Justice Rohit Ranjan Agarwal issued this ruling while rejecting the bail plea of Shriniwas Rav Nayak from Maharajganj, who was charged under sections 3 and 5 (1) of the Uttar Pradesh Prohibition of Unlawful Conversion of Religion Act, 2021.

Court’s Observation

The court emphasized that the Constitution guarantees an individual’s right to freedom of conscience, allowing each person to choose, practice, and express their religious beliefs. However, this right does not extend to collectively attempting to convert others to one’s religion. The court stated, “The right to religious freedom belongs equally to the person converting and the individual sought to be converted.”

According to the case, on February 15, 2024, the informant was invited to Vishwanath’s house, where many villagers, primarily from the Scheduled Castes community, had gathered. Vishwanath’s brother Brijlal, the applicant Shriniwas, and Ravindra were also present. They allegedly encouraged the informant to leave Hinduism and convert to Christianity, promising relief from pain and a better life. While some villagers converted and began praying, the informant escaped and reported the incident to the police.

More Into The Matter

Shriniwas’s counsel argued that he had no involvement in the alleged conversion and was merely a domestic help for one of the co-accused from Andhra Pradesh. He claimed that Shriniwas had been falsely implicated and that no one who converted to Christianity had filed a complaint.

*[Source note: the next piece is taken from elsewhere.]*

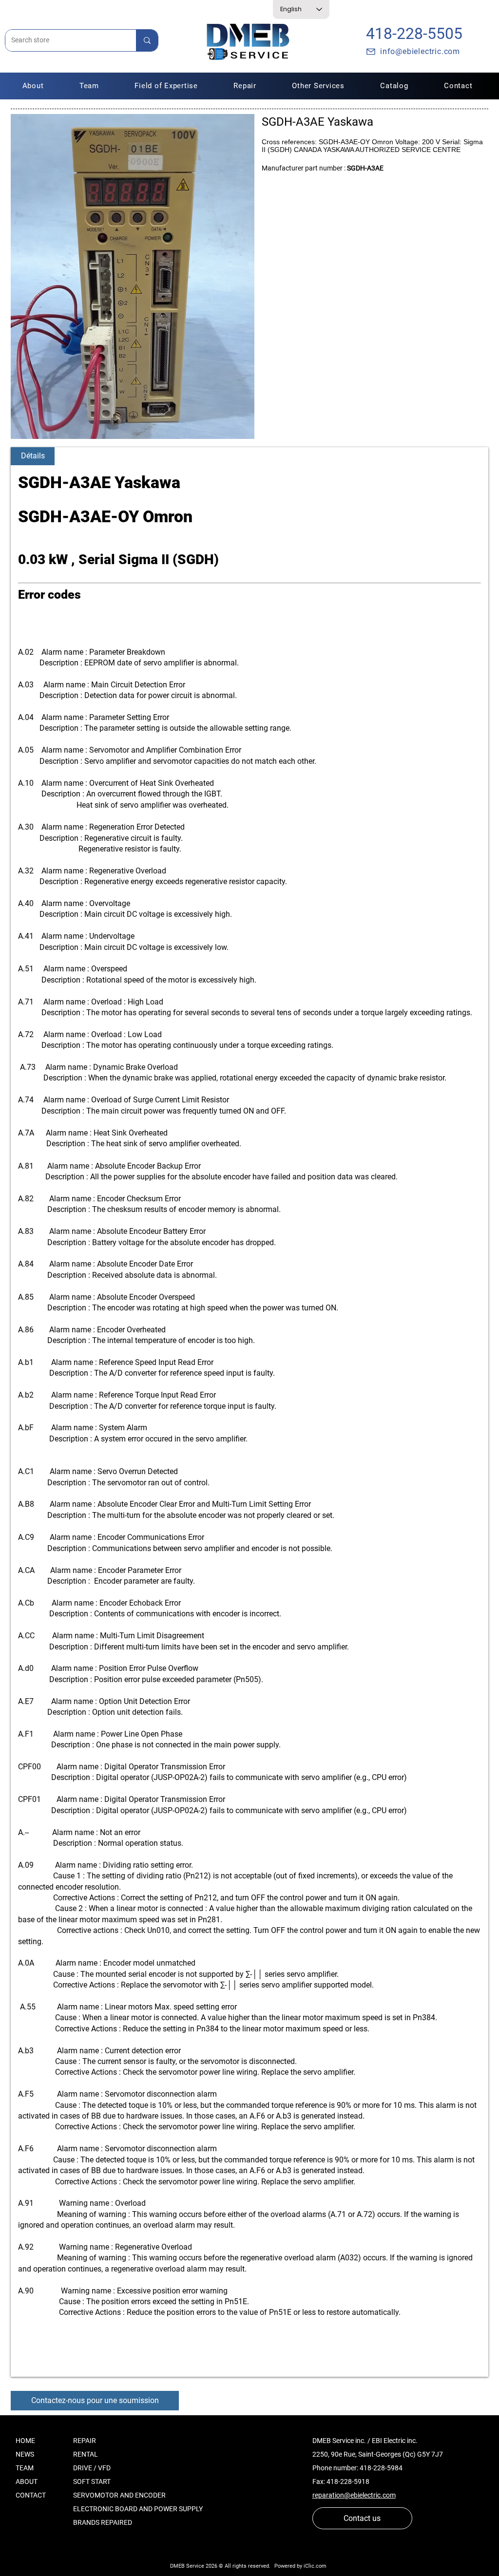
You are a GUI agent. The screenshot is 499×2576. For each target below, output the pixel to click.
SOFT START (92, 2481)
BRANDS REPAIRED (102, 2522)
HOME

Conversely, the state counsel maintained that a case under the anti-conversion Act of 2021 was valid against Shriniwas. He stated that Shriniwas had come to Maharajganj and actively participated in the illegal conversion activities.

The court noted that Section 3 of the 2021 Act prohibits conversion through misrepresentation, force, fraud, undue influence, coercion, and allurement. Considering the allegations, the court found sufficient grounds to deny bail, as it was evident that a conversion program was in progress and many Scheduled Castes villagers were being converted from Hinduism to Christianity.